Description of the task
Exactly the lines below from the one with "[Menu] (103, 15)" up to and including the one with "[LinkedIn] (16, 2422)" make up the answer, with nothing else added.

________

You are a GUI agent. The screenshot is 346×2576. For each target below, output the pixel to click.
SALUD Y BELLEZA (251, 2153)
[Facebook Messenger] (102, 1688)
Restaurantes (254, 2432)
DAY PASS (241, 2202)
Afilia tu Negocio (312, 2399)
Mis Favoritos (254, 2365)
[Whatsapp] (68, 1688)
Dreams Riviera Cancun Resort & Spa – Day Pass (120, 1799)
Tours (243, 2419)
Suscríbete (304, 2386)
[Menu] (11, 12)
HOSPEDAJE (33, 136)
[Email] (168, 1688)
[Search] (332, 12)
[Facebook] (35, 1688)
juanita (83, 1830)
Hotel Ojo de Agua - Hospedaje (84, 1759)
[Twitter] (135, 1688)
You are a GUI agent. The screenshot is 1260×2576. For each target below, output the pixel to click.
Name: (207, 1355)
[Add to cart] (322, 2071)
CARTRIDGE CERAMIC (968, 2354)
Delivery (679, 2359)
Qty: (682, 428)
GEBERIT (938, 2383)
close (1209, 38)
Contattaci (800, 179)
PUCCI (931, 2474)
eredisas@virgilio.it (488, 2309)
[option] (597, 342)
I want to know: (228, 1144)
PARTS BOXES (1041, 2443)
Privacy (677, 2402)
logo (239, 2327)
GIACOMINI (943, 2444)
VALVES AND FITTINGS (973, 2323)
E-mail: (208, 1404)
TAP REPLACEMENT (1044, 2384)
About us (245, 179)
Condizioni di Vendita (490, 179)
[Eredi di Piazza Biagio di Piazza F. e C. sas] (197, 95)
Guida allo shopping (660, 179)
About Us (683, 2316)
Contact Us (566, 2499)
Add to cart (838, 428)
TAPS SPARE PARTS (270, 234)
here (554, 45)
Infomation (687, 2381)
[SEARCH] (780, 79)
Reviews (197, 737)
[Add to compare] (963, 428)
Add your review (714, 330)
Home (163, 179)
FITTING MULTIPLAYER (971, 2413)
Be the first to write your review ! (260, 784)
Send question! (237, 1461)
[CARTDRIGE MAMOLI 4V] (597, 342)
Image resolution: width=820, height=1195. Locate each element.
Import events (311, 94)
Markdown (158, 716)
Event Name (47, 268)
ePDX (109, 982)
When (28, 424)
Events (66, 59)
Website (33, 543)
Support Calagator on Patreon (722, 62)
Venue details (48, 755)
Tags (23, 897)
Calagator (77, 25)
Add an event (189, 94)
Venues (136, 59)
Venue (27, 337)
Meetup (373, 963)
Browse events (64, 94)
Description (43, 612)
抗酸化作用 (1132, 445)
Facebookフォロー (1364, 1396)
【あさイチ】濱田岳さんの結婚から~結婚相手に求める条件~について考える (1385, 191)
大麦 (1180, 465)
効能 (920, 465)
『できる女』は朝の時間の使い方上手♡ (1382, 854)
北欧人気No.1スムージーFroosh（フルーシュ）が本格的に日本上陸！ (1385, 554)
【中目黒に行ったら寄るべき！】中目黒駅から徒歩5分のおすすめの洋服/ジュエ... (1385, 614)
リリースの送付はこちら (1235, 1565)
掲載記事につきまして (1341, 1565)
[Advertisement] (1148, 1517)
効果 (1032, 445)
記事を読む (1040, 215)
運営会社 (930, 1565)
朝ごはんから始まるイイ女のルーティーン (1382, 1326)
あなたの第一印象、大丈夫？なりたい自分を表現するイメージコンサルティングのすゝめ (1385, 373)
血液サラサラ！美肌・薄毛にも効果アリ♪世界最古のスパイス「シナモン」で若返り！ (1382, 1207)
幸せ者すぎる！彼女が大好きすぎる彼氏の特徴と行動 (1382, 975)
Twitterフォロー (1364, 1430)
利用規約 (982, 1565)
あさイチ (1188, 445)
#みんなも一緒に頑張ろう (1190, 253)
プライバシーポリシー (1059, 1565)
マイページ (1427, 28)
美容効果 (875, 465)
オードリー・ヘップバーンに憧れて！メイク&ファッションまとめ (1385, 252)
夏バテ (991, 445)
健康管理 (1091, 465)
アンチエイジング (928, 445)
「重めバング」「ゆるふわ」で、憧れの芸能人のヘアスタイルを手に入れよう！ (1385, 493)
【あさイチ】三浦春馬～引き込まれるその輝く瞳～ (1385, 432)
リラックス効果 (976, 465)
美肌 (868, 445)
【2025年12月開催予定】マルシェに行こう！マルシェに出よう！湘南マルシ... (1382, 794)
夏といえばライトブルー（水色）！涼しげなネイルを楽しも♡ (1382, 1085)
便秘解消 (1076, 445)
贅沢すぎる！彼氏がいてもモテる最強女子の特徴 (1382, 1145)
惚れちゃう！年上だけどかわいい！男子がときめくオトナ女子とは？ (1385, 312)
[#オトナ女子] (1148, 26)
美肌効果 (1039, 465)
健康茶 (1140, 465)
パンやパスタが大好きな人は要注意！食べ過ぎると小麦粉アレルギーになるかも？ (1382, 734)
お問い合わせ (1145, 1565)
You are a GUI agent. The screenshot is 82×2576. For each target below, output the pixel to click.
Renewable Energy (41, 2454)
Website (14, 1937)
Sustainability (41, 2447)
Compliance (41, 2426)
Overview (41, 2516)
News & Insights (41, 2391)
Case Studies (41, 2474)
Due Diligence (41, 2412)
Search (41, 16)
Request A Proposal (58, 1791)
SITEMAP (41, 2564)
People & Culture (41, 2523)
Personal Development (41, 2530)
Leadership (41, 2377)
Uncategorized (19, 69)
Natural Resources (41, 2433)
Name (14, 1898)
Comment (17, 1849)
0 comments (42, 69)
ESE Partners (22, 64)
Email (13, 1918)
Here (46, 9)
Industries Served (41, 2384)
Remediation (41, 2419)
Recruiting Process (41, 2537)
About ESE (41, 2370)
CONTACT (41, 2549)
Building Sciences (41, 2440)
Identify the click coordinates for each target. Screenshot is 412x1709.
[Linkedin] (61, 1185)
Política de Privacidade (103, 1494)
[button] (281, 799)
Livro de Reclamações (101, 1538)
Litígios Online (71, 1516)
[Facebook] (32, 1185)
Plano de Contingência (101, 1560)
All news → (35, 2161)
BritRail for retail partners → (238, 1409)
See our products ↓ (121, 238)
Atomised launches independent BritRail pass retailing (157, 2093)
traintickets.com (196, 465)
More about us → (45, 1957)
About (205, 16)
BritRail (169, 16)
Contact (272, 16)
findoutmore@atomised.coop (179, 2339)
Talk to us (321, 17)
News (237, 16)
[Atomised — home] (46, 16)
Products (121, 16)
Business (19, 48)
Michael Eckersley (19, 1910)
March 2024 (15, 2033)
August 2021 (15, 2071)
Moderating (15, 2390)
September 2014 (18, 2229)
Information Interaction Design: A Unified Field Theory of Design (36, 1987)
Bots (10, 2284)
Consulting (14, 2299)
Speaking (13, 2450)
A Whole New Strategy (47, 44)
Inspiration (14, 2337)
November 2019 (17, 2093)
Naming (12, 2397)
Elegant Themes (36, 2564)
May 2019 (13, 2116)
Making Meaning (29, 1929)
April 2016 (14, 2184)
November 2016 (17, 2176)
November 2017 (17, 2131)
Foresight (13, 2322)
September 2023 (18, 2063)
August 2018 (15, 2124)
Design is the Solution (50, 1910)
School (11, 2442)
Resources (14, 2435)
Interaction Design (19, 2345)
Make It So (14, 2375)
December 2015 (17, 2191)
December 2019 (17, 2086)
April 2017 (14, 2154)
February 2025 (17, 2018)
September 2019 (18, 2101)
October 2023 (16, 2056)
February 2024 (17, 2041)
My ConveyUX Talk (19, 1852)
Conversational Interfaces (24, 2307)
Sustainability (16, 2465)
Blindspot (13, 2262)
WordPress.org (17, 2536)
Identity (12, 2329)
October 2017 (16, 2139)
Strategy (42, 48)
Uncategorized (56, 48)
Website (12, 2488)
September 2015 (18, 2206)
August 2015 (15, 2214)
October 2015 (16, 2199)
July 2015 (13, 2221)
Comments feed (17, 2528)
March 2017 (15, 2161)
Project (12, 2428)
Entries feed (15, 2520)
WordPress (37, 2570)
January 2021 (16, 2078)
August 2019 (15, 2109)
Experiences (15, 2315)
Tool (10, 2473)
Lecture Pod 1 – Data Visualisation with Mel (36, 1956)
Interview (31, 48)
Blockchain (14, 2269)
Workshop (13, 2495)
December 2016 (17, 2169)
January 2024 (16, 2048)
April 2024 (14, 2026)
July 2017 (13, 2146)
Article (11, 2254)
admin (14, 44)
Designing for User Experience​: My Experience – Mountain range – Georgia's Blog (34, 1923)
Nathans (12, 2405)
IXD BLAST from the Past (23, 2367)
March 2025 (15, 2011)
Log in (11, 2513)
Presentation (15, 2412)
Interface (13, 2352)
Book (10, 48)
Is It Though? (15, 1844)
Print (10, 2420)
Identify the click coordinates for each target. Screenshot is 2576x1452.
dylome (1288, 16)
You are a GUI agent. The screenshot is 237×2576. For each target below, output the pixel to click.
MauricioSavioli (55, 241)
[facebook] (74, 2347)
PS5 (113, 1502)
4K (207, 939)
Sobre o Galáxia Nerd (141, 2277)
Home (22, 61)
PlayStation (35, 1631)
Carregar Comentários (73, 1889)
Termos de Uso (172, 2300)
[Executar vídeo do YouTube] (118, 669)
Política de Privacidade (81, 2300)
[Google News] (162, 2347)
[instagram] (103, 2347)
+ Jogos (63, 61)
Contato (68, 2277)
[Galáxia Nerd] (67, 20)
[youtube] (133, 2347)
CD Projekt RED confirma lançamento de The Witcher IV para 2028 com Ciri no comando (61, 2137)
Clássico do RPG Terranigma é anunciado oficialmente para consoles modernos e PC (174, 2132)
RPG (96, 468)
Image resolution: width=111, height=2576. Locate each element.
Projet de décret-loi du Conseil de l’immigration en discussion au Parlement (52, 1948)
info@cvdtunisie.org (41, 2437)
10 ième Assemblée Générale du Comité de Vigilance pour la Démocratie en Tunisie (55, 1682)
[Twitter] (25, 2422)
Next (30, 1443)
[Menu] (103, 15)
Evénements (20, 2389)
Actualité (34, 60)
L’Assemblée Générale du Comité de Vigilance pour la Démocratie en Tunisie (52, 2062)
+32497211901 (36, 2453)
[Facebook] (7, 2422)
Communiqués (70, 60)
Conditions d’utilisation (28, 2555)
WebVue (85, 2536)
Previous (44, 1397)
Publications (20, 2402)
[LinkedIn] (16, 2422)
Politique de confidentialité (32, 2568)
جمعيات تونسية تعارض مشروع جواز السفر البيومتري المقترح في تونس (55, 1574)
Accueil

________

Task solution
[Menu] (103, 15)
Evénements (20, 2389)
Actualité (34, 60)
L’Assemblée Générale du Comité de Vigilance pour la Démocratie en Tunisie (52, 2062)
+32497211901 (36, 2453)
[Facebook] (7, 2422)
Communiqués (70, 60)
Conditions d’utilisation (28, 2555)
WebVue (85, 2536)
Previous (44, 1397)
Publications (20, 2402)
[LinkedIn] (16, 2422)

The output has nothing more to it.